## SOURCE DATA
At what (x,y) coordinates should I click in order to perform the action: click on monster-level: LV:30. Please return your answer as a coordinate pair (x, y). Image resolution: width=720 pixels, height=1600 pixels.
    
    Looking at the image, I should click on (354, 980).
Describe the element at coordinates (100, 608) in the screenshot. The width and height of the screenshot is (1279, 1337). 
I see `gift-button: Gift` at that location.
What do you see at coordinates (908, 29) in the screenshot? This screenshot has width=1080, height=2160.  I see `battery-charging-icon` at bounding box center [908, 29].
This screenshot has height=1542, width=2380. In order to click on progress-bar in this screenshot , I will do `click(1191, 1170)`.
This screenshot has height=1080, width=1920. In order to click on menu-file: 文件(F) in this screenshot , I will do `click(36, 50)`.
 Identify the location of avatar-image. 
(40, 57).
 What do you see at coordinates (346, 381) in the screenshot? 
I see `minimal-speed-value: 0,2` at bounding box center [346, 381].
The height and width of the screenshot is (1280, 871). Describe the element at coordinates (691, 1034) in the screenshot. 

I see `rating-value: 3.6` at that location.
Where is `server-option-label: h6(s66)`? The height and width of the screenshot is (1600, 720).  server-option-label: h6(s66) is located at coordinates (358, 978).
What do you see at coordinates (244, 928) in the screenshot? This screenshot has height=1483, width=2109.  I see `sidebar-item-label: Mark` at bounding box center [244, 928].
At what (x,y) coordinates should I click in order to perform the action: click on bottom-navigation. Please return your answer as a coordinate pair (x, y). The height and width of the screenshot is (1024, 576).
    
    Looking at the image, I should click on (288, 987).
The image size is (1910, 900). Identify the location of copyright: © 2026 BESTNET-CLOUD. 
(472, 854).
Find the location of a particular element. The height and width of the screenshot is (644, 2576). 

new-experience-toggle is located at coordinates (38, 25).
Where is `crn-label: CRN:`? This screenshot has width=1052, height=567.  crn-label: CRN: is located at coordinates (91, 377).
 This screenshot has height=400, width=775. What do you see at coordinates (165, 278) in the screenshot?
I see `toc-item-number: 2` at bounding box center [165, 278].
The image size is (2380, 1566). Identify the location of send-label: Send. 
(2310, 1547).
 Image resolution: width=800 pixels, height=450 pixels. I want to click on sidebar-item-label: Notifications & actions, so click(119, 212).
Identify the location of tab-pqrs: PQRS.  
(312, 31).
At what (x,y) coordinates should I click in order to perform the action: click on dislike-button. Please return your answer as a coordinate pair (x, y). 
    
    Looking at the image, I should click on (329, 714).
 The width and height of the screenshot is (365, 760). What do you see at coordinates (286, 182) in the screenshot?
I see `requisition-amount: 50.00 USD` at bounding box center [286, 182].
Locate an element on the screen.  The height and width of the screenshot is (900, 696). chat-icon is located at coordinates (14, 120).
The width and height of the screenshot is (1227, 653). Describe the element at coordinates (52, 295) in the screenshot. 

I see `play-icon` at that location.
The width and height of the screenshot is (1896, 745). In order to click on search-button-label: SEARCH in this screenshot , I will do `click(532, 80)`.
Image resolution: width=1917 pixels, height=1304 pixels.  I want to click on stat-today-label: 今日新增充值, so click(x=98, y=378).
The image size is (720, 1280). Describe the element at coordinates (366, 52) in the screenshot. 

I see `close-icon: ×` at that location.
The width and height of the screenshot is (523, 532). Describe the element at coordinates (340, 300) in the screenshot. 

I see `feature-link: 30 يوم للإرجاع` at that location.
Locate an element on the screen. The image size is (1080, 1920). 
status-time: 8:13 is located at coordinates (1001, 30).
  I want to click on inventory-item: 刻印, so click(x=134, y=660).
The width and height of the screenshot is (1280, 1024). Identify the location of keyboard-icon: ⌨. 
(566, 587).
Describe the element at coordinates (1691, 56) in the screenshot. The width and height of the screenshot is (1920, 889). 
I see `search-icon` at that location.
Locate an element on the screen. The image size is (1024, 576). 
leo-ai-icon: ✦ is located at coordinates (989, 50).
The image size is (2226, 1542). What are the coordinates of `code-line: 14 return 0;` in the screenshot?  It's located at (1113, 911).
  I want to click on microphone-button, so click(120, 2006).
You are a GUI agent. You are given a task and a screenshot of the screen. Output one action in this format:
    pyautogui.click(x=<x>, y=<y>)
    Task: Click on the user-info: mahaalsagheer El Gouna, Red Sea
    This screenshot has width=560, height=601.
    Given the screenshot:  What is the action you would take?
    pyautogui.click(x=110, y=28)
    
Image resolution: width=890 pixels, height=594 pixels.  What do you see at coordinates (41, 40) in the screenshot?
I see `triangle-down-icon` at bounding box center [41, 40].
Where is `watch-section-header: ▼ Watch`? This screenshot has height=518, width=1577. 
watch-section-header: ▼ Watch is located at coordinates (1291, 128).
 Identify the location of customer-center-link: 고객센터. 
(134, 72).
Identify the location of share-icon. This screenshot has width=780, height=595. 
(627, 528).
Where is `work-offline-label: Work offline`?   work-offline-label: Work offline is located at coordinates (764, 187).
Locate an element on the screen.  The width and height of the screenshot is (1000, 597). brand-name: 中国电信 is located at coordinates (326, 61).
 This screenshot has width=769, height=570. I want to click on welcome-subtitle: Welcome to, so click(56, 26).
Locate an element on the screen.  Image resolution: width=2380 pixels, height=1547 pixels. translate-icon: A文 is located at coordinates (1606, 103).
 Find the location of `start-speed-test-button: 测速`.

## TASK GOAL
Copy the lines of the listing above word for word, from the line containing "What do you see at coordinates (346, 381)" through the line containing "coordinates (14, 120).", both included.

## WRITTEN RESPONSE
 What do you see at coordinates (346, 381) in the screenshot? 
I see `minimal-speed-value: 0,2` at bounding box center [346, 381].
The height and width of the screenshot is (1280, 871). Describe the element at coordinates (691, 1034) in the screenshot. 

I see `rating-value: 3.6` at that location.
Where is `server-option-label: h6(s66)`? The height and width of the screenshot is (1600, 720).  server-option-label: h6(s66) is located at coordinates (358, 978).
What do you see at coordinates (244, 928) in the screenshot? This screenshot has height=1483, width=2109.  I see `sidebar-item-label: Mark` at bounding box center [244, 928].
At what (x,y) coordinates should I click in order to perform the action: click on bottom-navigation. Please return your answer as a coordinate pair (x, y). The height and width of the screenshot is (1024, 576).
    
    Looking at the image, I should click on (288, 987).
The image size is (1910, 900). Identify the location of copyright: © 2026 BESTNET-CLOUD. 
(472, 854).
Find the location of a particular element. The height and width of the screenshot is (644, 2576). 

new-experience-toggle is located at coordinates (38, 25).
Where is `crn-label: CRN:`? This screenshot has width=1052, height=567.  crn-label: CRN: is located at coordinates (91, 377).
 This screenshot has height=400, width=775. What do you see at coordinates (165, 278) in the screenshot?
I see `toc-item-number: 2` at bounding box center [165, 278].
The image size is (2380, 1566). Identify the location of send-label: Send. 
(2310, 1547).
 Image resolution: width=800 pixels, height=450 pixels. I want to click on sidebar-item-label: Notifications & actions, so click(119, 212).
Identify the location of tab-pqrs: PQRS.  
(312, 31).
At what (x,y) coordinates should I click in order to perform the action: click on dislike-button. Please return your answer as a coordinate pair (x, y). 
    
    Looking at the image, I should click on (329, 714).
 The width and height of the screenshot is (365, 760). What do you see at coordinates (286, 182) in the screenshot?
I see `requisition-amount: 50.00 USD` at bounding box center [286, 182].
Locate an element on the screen.  The height and width of the screenshot is (900, 696). chat-icon is located at coordinates (14, 120).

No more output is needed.